▶ **What needs to be done**: Repeat every one of the entries below word for word, keeping each line in its original order.

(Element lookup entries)
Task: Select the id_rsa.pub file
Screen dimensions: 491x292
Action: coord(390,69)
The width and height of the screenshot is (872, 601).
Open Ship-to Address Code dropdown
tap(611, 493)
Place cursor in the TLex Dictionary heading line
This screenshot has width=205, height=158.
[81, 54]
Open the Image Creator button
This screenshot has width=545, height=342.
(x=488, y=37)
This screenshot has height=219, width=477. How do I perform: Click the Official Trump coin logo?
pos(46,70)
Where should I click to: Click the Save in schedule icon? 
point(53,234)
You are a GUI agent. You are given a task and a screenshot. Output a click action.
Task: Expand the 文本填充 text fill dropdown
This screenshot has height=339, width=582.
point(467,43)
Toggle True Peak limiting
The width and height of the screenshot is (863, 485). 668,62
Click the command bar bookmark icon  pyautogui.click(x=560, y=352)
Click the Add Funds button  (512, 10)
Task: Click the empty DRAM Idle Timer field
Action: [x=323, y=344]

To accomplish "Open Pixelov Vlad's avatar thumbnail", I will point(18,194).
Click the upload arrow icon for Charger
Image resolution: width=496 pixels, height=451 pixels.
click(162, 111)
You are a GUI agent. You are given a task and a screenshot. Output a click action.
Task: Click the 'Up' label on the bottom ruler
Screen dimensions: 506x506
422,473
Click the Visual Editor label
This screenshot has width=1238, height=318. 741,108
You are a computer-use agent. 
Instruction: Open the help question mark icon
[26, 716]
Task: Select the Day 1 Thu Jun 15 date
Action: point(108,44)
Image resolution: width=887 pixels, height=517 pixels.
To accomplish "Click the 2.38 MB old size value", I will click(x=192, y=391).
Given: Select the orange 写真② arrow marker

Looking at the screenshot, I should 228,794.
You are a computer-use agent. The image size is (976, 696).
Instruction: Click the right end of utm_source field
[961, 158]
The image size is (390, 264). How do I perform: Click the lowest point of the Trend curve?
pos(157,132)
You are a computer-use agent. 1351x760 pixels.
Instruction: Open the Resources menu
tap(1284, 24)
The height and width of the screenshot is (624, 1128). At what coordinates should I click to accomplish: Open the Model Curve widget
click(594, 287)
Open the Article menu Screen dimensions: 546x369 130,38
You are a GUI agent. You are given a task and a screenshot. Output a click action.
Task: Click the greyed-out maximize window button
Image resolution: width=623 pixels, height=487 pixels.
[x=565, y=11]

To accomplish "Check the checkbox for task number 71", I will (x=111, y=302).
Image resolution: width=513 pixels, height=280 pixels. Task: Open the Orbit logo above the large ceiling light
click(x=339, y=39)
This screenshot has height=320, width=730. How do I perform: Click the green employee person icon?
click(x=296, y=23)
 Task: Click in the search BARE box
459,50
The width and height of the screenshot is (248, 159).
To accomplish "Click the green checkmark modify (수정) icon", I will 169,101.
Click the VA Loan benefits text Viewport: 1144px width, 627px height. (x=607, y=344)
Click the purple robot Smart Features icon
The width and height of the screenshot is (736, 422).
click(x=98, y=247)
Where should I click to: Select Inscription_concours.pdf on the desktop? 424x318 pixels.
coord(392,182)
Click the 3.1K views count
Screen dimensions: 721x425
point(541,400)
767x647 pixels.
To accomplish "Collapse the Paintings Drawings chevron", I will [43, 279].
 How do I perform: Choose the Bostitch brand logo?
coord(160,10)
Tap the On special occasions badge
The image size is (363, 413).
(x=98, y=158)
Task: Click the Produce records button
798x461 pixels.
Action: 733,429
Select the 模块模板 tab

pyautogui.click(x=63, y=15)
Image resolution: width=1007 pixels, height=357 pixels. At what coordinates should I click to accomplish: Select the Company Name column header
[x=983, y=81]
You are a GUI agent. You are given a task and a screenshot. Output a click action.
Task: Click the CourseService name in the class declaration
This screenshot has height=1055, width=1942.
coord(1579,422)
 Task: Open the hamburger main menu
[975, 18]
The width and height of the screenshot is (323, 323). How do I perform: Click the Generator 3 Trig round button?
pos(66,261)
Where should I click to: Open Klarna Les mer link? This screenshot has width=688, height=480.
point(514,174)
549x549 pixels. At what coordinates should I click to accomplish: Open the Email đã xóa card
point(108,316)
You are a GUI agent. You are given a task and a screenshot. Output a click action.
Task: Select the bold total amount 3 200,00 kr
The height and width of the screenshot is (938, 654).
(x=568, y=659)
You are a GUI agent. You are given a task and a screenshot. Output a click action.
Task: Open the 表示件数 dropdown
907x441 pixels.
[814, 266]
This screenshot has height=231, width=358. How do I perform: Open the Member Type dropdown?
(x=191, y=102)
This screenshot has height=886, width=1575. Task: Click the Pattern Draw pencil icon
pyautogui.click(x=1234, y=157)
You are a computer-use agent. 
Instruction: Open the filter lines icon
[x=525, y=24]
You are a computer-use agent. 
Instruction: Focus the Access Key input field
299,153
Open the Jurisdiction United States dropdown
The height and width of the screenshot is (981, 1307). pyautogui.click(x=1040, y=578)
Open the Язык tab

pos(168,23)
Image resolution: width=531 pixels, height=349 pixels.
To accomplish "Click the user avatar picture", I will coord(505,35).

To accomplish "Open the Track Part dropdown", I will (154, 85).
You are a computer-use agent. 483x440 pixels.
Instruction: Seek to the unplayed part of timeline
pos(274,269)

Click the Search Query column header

▶ **Response to this task**:
Task: Select the id_rsa.pub file
Screen dimensions: 491x292
Action: coord(390,69)
The width and height of the screenshot is (872, 601).
Open Ship-to Address Code dropdown
tap(611, 493)
Place cursor in the TLex Dictionary heading line
This screenshot has width=205, height=158.
[81, 54]
Open the Image Creator button
This screenshot has width=545, height=342.
(x=488, y=37)
This screenshot has height=219, width=477. How do I perform: Click the Official Trump coin logo?
pos(46,70)
Where should I click to: Click the Save in schedule icon? 
point(53,234)
You are a GUI agent. You are given a task and a screenshot. Output a click action.
Task: Expand the 文本填充 text fill dropdown
This screenshot has height=339, width=582.
point(467,43)
Toggle True Peak limiting
The width and height of the screenshot is (863, 485). 668,62
Click the command bar bookmark icon  pyautogui.click(x=560, y=352)
Click the Add Funds button  (512, 10)
Task: Click the empty DRAM Idle Timer field
Action: [x=323, y=344]

To accomplish "Open Pixelov Vlad's avatar thumbnail", I will point(18,194).
Click the upload arrow icon for Charger
Image resolution: width=496 pixels, height=451 pixels.
click(162, 111)
You are a GUI agent. You are given a task and a screenshot. Output a click action.
Task: Click the 'Up' label on the bottom ruler
Screen dimensions: 506x506
422,473
Click the Visual Editor label
This screenshot has width=1238, height=318. 741,108
You are a computer-use agent. 
Instruction: Open the help question mark icon
[26, 716]
Task: Select the Day 1 Thu Jun 15 date
Action: point(108,44)
Image resolution: width=887 pixels, height=517 pixels.
To accomplish "Click the 2.38 MB old size value", I will click(x=192, y=391).
Given: Select the orange 写真② arrow marker

Looking at the screenshot, I should 228,794.
You are a computer-use agent. The image size is (976, 696).
Instruction: Click the right end of utm_source field
[961, 158]
The image size is (390, 264). How do I perform: Click the lowest point of the Trend curve?
pos(157,132)
You are a computer-use agent. 1351x760 pixels.
Instruction: Open the Resources menu
tap(1284, 24)
The height and width of the screenshot is (624, 1128). At what coordinates should I click to accomplish: Open the Model Curve widget
click(594, 287)
Open the Article menu Screen dimensions: 546x369 130,38
You are a GUI agent. You are given a task and a screenshot. Output a click action.
Task: Click the greyed-out maximize window button
Image resolution: width=623 pixels, height=487 pixels.
[x=565, y=11]

To accomplish "Check the checkbox for task number 71", I will (x=111, y=302).
Image resolution: width=513 pixels, height=280 pixels. Task: Open the Orbit logo above the large ceiling light
click(x=339, y=39)
This screenshot has height=320, width=730. How do I perform: Click the green employee person icon?
click(x=296, y=23)
 Task: Click in the search BARE box
459,50
The width and height of the screenshot is (248, 159).
To accomplish "Click the green checkmark modify (수정) icon", I will 169,101.
Click the VA Loan benefits text Viewport: 1144px width, 627px height. (x=607, y=344)
Click the purple robot Smart Features icon
The width and height of the screenshot is (736, 422).
click(x=98, y=247)
Where should I click to: Select Inscription_concours.pdf on the desktop? 424x318 pixels.
coord(392,182)
Click the 3.1K views count
Screen dimensions: 721x425
point(541,400)
767x647 pixels.
To accomplish "Collapse the Paintings Drawings chevron", I will [43, 279].
 How do I perform: Choose the Bostitch brand logo?
coord(160,10)
Tap the On special occasions badge
The image size is (363, 413).
(x=98, y=158)
Task: Click the Produce records button
798x461 pixels.
Action: 733,429
Select the 模块模板 tab

pyautogui.click(x=63, y=15)
Image resolution: width=1007 pixels, height=357 pixels. At what coordinates should I click to accomplish: Select the Company Name column header
[x=983, y=81]
You are a GUI agent. You are given a task and a screenshot. Output a click action.
Task: Click the CourseService name in the class declaration
This screenshot has height=1055, width=1942.
coord(1579,422)
 Task: Open the hamburger main menu
[975, 18]
The width and height of the screenshot is (323, 323). How do I perform: Click the Generator 3 Trig round button?
pos(66,261)
Where should I click to: Open Klarna Les mer link? This screenshot has width=688, height=480.
point(514,174)
549x549 pixels. At what coordinates should I click to accomplish: Open the Email đã xóa card
point(108,316)
You are a GUI agent. You are given a task and a screenshot. Output a click action.
Task: Select the bold total amount 3 200,00 kr
The height and width of the screenshot is (938, 654).
(x=568, y=659)
You are a GUI agent. You are given a task and a screenshot. Output a click action.
Task: Open the 表示件数 dropdown
907x441 pixels.
[814, 266]
This screenshot has height=231, width=358. How do I perform: Open the Member Type dropdown?
(x=191, y=102)
This screenshot has height=886, width=1575. Task: Click the Pattern Draw pencil icon
pyautogui.click(x=1234, y=157)
You are a computer-use agent. 
Instruction: Open the filter lines icon
[x=525, y=24]
You are a computer-use agent. 
Instruction: Focus the Access Key input field
299,153
Open the Jurisdiction United States dropdown
The height and width of the screenshot is (981, 1307). pyautogui.click(x=1040, y=578)
Open the Язык tab

pos(168,23)
Image resolution: width=531 pixels, height=349 pixels.
To accomplish "Click the user avatar picture", I will coord(505,35).

To accomplish "Open the Track Part dropdown", I will (154, 85).
You are a computer-use agent. 483x440 pixels.
Instruction: Seek to the unplayed part of timeline
pos(274,269)

Click the Search Query column header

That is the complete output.